- **Extrait choisi**:
·····

Océane
|de Jonathan M. Shiff, 1994–1997, *** à *
Parfois, l’actu vous fait repenser à une vieille série oubliée de votre adolescence. Par exemple, on vous parle de la santé déclinante des océans, et ça vous rappelle cette histoire de jeune fille qui vivait seule sur une île et collaborait avec les gosses de la station sous-marine d’à côté pour lutter contre la pollution, ou un truc du genre. Alors vous cherchez un peu et par curiosité, vous finissez par revoir toute la série.
Ça s’appelait donc Océane. C’est arrivé en France en 1995, dans la foulée d’une vague de séries plus ou moins écolos (occasionnellement pour MacGyver, fondamentalement pour Capitaine Planète ou Widget par exemple). C’était l’époque où on pensait que l’éducation et l’information sur ces questions amèneraient inéluctablement à la mise en place de vraies politiques écologiques à long terme, qui permettraient d’éviter différents murs avant la catastrophe annoncée. Oui, les mêmes murs qu’on a depuis explosés méthodiquement un à un pour faire passer un peu plus de pétrole dans l’atmosphère, un peu plus de métaux rares dans nos appareils hi-tech et beaucoup plus de thunes dans des poches déjà pleines. Mais passons.
Mon souvenir d’Océane était très flou. En gros, les photos sous-marines étaient trop belles, y’avait une baleine qui était un vrai personnage qui participe à l’action, les jeunes vivaient dans une ville sous-marine super classe, ils avaient des aventures sur une île luxuriante ou dans les fonds marins, et puis Neri, l’héroïne, était trop belle. Et, aussi, y’avait des images qui revenaient régulièrement – c’est une des premières séries où j’ai pris conscience de la notion de plan de coupe réutilisé d’un épisode à l’autre.

·····

- **Données enregistrées**:
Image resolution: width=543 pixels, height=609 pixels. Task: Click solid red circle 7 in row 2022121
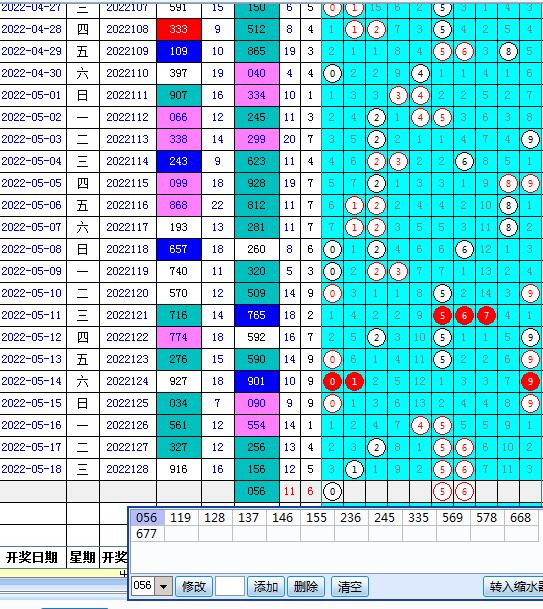pos(486,315)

·····

- **Exercice A**:
Répondez brièvement à ces questions sur l'extrait consacré à la série Océane.
(i) En quelle année la série est-elle arrivée en France ?
(ii) Comment s'appelle l'héroïne ?
(iii) Quel animal participe à l'action comme un vrai personnage ?
- **Exercice B**: Reproduisez sans rien changer le passage de l'extrait sur la série Océane qui s'ouvre sur les mots contenant « Ça s’appelait donc » et se referme sur « pleines. Mais passons. ».
Les données forment un matériau indépendant de l'extrait.

- **Résultat attendu A**:
(i) En 1995.
(ii) Neri.
(iii) Une baleine.

- **Résultat attendu B**:
Ça s’appelait donc Océane. C’est arrivé en France en 1995, dans la foulée d’une vague de séries plus ou moins écolos (occasionnellement pour MacGyver, fondamentalement pour Capitaine Planète ou Widget par exemple). C’était l’époque où on pensait que l’éducation et l’information sur ces questions amèneraient inéluctablement à la mise en place de vraies politiques écologiques à long terme, qui permettraient d’éviter différents murs avant la catastrophe annoncée. Oui, les mêmes murs qu’on a depuis explosés méthodiquement un à un pour faire passer un peu plus de pétrole dans l’atmosphère, un peu plus de métaux rares dans nos appareils hi-tech et beaucoup plus de thunes dans des poches déjà pleines. Mais passons.